◆ **ACTIVITY LIST**
1) Answer these questions from the note on Kurt Wiese:
(a) On what date was Wiese born?
(b) What SS rank did Wiese hold?
(c) Whose help brought the documents on Wiese's crimes into Wiesenthal's possession?
2) List every place name that appears in the note on Kurt Wiese.
3) Continue the note on Kurt Wiese after its last sentence.

◆ **SELECTED EXCERPT**
Kurt Wiese

Publié le par Simon Wiesenthal Archiv

Kurt Wiese

Born September 4, 1914, in Schleusenau, Bromberg, Germany.

Kurt Wiese

From 1941 to 1943, SS Oberscharführer Kurt Wiese, called the “Butcher of Bialystok“, shot to death in Grodno and Bialystok in Poland at least 200 people, including 80 Jewish children as well as the entire staff of the Jewish ghetto hospital. Documents listing in detail Wiese’s brutal crimes and containing signed eyewitness testimonies had turned up in Soviet files and came into Wiesenthal’s possession through the help of the head of the Vienna office of the Soviet news agency, Tass.

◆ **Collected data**
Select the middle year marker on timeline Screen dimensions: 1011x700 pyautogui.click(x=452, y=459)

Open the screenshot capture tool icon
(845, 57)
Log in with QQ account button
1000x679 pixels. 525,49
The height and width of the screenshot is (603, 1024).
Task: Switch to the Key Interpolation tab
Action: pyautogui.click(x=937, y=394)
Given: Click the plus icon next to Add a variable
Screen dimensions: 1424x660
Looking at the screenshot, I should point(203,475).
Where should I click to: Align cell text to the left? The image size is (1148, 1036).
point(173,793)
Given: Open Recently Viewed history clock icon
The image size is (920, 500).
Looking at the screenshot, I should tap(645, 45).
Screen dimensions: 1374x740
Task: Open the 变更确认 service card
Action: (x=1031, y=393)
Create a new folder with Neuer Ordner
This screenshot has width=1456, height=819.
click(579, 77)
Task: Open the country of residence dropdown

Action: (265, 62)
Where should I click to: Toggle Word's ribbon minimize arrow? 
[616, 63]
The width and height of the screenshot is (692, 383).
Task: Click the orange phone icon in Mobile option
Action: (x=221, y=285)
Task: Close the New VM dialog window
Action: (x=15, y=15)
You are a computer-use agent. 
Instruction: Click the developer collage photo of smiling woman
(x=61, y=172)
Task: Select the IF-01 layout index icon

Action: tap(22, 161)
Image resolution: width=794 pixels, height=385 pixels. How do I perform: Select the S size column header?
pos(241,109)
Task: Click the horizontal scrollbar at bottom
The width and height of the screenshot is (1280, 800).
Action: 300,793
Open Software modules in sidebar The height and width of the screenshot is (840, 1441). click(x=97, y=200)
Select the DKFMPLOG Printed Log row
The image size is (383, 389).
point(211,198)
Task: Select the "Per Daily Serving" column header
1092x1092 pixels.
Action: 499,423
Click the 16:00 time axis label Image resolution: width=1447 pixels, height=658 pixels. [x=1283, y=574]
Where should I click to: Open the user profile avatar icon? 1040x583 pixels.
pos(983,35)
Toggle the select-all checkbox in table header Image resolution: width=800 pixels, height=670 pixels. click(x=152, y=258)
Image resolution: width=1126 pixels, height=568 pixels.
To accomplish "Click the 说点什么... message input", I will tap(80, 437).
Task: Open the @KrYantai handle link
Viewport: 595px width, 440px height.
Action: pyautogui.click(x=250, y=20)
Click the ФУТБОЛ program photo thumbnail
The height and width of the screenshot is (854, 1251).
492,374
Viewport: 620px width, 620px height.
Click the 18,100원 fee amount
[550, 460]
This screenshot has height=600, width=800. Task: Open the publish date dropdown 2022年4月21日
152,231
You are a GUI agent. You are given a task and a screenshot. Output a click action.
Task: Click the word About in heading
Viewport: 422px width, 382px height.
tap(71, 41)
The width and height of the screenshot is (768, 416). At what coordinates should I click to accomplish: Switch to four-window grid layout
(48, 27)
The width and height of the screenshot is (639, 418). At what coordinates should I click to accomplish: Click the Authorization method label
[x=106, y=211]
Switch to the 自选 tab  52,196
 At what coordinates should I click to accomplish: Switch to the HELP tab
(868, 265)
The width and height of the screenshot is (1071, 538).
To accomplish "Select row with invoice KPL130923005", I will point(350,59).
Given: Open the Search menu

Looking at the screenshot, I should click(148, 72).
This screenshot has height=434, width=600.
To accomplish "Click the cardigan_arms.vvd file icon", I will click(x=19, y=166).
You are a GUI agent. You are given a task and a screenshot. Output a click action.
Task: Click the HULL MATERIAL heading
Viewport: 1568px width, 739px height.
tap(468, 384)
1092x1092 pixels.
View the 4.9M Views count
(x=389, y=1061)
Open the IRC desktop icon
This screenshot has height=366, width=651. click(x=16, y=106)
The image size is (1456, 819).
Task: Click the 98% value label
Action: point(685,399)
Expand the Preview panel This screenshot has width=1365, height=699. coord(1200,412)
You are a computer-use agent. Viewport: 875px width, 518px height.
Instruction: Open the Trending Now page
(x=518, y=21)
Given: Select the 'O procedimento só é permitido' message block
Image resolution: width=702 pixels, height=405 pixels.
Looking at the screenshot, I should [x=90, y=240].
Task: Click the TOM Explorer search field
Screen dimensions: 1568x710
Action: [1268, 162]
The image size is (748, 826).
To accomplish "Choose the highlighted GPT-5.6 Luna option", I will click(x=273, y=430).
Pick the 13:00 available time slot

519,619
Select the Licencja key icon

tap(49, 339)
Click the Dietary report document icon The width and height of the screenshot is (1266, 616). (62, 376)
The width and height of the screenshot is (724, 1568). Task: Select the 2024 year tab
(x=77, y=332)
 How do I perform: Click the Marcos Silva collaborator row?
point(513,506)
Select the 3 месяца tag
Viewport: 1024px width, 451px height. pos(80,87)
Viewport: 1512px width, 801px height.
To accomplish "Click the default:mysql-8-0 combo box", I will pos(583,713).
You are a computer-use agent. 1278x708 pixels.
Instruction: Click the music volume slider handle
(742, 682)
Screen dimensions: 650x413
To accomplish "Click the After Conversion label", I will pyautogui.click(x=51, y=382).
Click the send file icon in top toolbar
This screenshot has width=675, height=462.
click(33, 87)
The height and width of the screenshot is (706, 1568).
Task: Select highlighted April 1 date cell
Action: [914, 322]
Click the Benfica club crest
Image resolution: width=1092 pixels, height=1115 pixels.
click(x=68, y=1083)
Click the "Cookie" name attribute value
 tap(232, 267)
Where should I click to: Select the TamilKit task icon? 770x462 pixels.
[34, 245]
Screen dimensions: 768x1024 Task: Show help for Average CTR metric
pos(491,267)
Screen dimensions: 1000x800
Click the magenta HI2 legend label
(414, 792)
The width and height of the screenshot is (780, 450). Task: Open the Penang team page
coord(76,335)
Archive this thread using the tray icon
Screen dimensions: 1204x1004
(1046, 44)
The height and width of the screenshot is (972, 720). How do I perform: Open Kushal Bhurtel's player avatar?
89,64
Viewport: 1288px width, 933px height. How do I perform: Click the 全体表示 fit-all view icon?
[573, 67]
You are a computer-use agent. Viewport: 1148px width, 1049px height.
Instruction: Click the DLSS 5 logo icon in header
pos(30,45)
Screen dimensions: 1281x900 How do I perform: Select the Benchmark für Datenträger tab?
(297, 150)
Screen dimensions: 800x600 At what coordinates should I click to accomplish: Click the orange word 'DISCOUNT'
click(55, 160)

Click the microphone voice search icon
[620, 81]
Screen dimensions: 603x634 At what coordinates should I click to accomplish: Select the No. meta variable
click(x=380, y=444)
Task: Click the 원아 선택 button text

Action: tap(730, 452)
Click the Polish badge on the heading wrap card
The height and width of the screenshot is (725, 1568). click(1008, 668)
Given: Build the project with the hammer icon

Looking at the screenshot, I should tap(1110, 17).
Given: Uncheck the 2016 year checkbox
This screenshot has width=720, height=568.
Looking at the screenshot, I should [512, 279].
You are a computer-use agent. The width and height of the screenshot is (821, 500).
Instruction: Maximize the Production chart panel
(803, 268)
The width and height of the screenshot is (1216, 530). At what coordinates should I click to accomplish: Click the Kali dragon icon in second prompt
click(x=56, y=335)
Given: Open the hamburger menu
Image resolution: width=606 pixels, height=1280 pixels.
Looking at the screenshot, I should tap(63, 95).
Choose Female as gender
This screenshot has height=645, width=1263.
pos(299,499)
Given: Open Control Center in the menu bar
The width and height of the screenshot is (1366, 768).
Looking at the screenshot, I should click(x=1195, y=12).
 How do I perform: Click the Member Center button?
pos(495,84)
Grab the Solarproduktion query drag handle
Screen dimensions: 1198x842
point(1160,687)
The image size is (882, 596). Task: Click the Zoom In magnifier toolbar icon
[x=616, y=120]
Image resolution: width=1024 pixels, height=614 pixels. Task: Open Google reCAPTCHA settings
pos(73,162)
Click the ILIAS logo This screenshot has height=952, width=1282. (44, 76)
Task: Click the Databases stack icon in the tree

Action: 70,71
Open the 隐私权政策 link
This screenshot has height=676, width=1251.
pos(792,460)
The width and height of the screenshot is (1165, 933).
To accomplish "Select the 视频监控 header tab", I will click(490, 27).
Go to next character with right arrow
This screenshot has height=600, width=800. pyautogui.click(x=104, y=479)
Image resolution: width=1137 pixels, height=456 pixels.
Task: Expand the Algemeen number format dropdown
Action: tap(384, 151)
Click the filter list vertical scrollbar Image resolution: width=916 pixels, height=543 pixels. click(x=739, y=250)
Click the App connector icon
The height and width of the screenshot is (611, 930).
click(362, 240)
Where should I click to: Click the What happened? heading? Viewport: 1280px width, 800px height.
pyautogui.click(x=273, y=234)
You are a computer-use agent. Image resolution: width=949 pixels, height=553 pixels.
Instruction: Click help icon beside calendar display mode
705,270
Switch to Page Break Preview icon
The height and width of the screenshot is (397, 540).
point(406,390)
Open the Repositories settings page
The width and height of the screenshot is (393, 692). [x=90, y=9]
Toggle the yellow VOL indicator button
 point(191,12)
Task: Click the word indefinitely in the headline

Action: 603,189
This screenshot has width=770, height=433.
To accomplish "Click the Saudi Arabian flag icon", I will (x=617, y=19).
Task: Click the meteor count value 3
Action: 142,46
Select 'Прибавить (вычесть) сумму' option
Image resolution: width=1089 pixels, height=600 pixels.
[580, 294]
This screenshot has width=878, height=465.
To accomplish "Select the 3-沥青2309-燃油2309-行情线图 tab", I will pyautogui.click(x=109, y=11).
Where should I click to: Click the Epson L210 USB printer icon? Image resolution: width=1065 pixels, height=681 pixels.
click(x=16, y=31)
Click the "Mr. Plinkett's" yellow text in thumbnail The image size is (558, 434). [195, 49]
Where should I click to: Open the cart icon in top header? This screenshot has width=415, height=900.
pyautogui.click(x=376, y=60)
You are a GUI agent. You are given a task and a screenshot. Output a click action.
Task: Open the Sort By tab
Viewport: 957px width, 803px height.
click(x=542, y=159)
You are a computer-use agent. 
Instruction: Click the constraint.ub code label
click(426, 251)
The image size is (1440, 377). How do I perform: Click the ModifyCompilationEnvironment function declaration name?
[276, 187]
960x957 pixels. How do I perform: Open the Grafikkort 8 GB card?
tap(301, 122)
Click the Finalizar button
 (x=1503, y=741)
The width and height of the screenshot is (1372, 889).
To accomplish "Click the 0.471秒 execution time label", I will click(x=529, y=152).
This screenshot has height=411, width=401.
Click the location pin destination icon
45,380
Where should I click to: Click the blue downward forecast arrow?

◆ **TASK ANSWERS**
1)
(a) September 4, 1914.
(b) Oberscharführer.
(c) The head of the Vienna office of the Soviet news agency, Tass.

2) Schleusenau, Bromberg, Germany, Grodno, Bialystok, Poland, Vienna

3)
Kurt Wiese was arrested in Cologne, Germany, in 1963 and released on bail in the amount of DM 4000 pending trial. At the end of May 1964, Wiese left the German Federal Republic under a false name in order to avoid prosecution. Hereupon Wiesenthal wrote a letter to the editor of the Frankfurter Allgemeine Zeitung, complaining about the common practice of releasing Nazi criminals on bail, which made it easy for them to escape and go into hiding. Suspecting Wiese to be in Austria, Wiesenthal enlisted the help of an informant there and thus succeeded in taking up Wiese’s trail. Only after he had intervened with both the Austrian and German justice authorities, was a warrant for Wiese’s arrest issued in Austria. Kurt Wiese was apprehended on July 14, 1964, while planning to escape to Egypt - at the very last moment, just before his train was to pass the Austrian border. He was extradited to Germany and put on trial before the Cologne District Court. On June 27, 1968, Wiese was found guilty and sentenced to life imprisonment.